Private Docker Registry Authentication
When you create a Spark job, you may want to use a custom Docker image stored in your private registry. At this time, you need to authenticate with the private Docker registry to pull the image.
In that case, you need to create an authentication Docker Pull Secret and add it to the Lakehouse Service Account in the Kubernetes. So, all resources linked to the Lakehouse Service Account can securely pull Docker images from private repositories.
Adding an Authentication Secret to the Lakehouse Service Account
Creating an Authentication Secret
Use the following YAML configuration to create an Image Pull Secret:
apiVersion: v1
kind: Secret
metadata:
name: iomete-image-pull-secret
type: kubernetes.io/dockerconfigjson
stringData:
.dockerconfigjson: |
{
"auths": {
"https://index.docker.io/v1/": {
"auth": "base64(username:password)" # Base64 encoded "username:password"
}
}
}
Replace username:password with your Docker Hub credentials encoded in base64.
You can use a different name for the secret, but make sure to use the same name when patching the Lakehouse Service Account.

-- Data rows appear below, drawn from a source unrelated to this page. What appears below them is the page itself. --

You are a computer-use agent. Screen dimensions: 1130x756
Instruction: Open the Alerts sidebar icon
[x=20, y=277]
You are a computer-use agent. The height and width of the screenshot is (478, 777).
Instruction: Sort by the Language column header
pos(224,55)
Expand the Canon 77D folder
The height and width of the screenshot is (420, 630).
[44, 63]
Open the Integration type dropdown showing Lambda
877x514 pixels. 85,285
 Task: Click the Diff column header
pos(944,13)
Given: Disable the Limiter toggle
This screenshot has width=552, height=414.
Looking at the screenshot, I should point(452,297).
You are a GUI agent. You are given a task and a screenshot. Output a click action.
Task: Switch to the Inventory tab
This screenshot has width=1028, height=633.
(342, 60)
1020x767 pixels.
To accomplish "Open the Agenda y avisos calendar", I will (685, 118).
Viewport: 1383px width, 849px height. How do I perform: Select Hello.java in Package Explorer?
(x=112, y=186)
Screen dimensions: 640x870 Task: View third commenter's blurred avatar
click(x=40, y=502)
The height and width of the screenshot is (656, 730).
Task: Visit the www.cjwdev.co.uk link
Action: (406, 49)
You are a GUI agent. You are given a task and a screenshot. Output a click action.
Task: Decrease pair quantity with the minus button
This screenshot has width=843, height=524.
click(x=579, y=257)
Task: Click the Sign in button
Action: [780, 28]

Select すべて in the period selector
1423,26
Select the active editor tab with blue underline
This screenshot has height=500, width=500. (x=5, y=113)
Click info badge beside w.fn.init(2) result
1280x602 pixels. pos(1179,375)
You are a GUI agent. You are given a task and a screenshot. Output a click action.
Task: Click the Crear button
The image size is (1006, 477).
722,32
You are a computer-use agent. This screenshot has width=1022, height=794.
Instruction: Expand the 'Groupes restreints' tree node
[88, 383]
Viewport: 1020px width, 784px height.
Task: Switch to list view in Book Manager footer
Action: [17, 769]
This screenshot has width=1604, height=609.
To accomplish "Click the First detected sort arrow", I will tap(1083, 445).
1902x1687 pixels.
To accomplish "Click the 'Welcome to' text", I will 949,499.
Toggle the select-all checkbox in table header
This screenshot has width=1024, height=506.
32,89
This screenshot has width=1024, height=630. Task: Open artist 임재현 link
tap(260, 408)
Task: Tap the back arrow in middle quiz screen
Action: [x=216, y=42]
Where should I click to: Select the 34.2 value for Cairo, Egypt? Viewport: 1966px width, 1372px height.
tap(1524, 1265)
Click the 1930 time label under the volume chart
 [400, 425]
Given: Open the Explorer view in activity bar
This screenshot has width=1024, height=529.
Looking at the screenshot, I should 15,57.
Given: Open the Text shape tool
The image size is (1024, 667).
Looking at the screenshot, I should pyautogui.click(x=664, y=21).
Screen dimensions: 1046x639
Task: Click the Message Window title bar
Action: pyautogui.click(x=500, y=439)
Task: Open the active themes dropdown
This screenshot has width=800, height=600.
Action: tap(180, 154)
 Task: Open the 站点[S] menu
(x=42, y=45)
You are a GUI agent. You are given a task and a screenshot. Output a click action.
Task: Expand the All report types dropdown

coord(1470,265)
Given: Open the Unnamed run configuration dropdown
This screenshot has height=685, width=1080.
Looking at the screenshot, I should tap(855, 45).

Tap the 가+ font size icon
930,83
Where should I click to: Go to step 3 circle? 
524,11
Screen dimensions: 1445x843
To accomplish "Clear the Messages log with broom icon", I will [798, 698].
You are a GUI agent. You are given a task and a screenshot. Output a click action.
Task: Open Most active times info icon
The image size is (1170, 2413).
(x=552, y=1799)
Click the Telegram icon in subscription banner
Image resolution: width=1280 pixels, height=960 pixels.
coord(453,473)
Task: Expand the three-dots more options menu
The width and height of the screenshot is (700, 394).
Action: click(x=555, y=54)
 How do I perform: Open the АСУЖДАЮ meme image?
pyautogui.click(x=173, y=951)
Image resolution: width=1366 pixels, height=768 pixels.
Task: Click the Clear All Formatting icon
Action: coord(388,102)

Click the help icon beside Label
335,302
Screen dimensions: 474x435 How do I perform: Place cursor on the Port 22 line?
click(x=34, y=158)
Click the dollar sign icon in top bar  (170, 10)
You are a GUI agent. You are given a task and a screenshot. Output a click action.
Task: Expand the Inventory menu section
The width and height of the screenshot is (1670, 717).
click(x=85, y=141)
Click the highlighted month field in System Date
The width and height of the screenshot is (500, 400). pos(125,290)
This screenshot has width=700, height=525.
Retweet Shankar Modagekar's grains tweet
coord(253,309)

Apply the secret to your Kubernetes cluster using the following command:
kubectl apply -n iomete-system -f iomete-image-pull-secret.yaml
Patching the Lakehouse Service Account
After creating the secret, patch the Lakehouse Service Account with the secret using the following command:
kubectl patch serviceaccount \
-n iomete-system lakehouse-service-account \
-p '{"imagePullSecrets": [{"name": "iomete-image-pull-secret"}]}'
Replace iomete-image-pull-secret with the name you used when creating the secret.
How This Works
The lakehouse-service-account is used by the Lakehouse cluster, Spark jobs, and other related resources. By patching this account with the secret, all resources linked to it can securely pull Docker images from private repositories.